Stated problem: Could you change every "At what coordinates should I click to accomplish" in the material below to "Where should I click to accomplish" and leave everything else untouched?

▬▬▬

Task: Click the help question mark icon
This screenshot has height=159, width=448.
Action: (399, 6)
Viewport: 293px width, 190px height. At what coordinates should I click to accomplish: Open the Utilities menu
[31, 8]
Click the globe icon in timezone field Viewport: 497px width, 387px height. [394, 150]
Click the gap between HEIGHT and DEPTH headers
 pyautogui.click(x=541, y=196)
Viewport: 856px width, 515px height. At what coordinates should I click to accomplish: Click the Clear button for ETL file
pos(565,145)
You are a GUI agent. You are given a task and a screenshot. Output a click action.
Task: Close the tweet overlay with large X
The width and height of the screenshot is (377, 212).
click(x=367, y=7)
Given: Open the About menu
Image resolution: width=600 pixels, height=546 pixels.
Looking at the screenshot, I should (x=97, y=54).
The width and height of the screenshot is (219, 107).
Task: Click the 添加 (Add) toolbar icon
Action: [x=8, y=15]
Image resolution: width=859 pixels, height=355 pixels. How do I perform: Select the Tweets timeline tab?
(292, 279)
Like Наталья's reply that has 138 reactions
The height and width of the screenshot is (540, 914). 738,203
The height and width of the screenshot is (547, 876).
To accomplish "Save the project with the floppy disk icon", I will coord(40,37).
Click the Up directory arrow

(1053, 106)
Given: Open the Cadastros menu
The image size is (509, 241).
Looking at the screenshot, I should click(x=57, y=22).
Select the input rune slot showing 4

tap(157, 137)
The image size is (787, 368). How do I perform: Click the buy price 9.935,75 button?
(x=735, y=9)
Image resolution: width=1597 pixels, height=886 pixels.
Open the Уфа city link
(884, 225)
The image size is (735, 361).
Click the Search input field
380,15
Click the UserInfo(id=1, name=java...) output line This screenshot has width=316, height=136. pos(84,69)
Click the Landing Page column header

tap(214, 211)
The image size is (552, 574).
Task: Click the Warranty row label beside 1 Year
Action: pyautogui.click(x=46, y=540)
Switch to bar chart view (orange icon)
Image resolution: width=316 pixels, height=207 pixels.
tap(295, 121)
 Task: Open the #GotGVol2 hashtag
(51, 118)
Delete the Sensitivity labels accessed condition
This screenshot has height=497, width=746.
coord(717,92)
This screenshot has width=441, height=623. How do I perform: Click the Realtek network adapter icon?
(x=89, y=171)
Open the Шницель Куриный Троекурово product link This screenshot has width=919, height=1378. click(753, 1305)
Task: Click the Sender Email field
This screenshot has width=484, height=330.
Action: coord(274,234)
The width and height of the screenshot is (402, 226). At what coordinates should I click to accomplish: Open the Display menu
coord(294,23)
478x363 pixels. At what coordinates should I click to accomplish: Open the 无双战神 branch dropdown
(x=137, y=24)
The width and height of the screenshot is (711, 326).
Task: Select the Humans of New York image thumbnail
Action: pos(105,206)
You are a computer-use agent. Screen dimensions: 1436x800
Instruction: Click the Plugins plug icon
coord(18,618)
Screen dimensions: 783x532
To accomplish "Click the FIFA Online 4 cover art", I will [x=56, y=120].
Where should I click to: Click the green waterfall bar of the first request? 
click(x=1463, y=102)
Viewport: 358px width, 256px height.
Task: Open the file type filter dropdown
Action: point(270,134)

▬▬▬

Response to this exercise:
Task: Click the help question mark icon
This screenshot has height=159, width=448.
Action: (399, 6)
Viewport: 293px width, 190px height. Where should I click to accomplish: Open the Utilities menu
[31, 8]
Click the globe icon in timezone field Viewport: 497px width, 387px height. [394, 150]
Click the gap between HEIGHT and DEPTH headers
 pyautogui.click(x=541, y=196)
Viewport: 856px width, 515px height. Where should I click to accomplish: Click the Clear button for ETL file
pos(565,145)
You are a GUI agent. You are given a task and a screenshot. Output a click action.
Task: Close the tweet overlay with large X
The width and height of the screenshot is (377, 212).
click(x=367, y=7)
Given: Open the About menu
Image resolution: width=600 pixels, height=546 pixels.
Looking at the screenshot, I should (x=97, y=54).
The width and height of the screenshot is (219, 107).
Task: Click the 添加 (Add) toolbar icon
Action: [x=8, y=15]
Image resolution: width=859 pixels, height=355 pixels. How do I perform: Select the Tweets timeline tab?
(292, 279)
Like Наталья's reply that has 138 reactions
The height and width of the screenshot is (540, 914). 738,203
The height and width of the screenshot is (547, 876).
To accomplish "Save the project with the floppy disk icon", I will coord(40,37).
Click the Up directory arrow

(1053, 106)
Given: Open the Cadastros menu
The image size is (509, 241).
Looking at the screenshot, I should click(x=57, y=22).
Select the input rune slot showing 4

tap(157, 137)
The image size is (787, 368). How do I perform: Click the buy price 9.935,75 button?
(x=735, y=9)
Image resolution: width=1597 pixels, height=886 pixels.
Open the Уфа city link
(884, 225)
The image size is (735, 361).
Click the Search input field
380,15
Click the UserInfo(id=1, name=java...) output line This screenshot has width=316, height=136. pos(84,69)
Click the Landing Page column header

tap(214, 211)
The image size is (552, 574).
Task: Click the Warranty row label beside 1 Year
Action: pyautogui.click(x=46, y=540)
Switch to bar chart view (orange icon)
Image resolution: width=316 pixels, height=207 pixels.
tap(295, 121)
 Task: Open the #GotGVol2 hashtag
(51, 118)
Delete the Sensitivity labels accessed condition
This screenshot has height=497, width=746.
coord(717,92)
This screenshot has width=441, height=623. How do I perform: Click the Realtek network adapter icon?
(x=89, y=171)
Open the Шницель Куриный Троекурово product link This screenshot has width=919, height=1378. click(753, 1305)
Task: Click the Sender Email field
This screenshot has width=484, height=330.
Action: coord(274,234)
The width and height of the screenshot is (402, 226). Where should I click to accomplish: Open the Display menu
coord(294,23)
478x363 pixels. Where should I click to accomplish: Open the 无双战神 branch dropdown
(x=137, y=24)
The width and height of the screenshot is (711, 326).
Task: Select the Humans of New York image thumbnail
Action: pos(105,206)
You are a computer-use agent. Screen dimensions: 1436x800
Instruction: Click the Plugins plug icon
coord(18,618)
Screen dimensions: 783x532
To accomplish "Click the FIFA Online 4 cover art", I will [x=56, y=120].
Where should I click to: Click the green waterfall bar of the first request? 
click(x=1463, y=102)
Viewport: 358px width, 256px height.
Task: Open the file type filter dropdown
Action: point(270,134)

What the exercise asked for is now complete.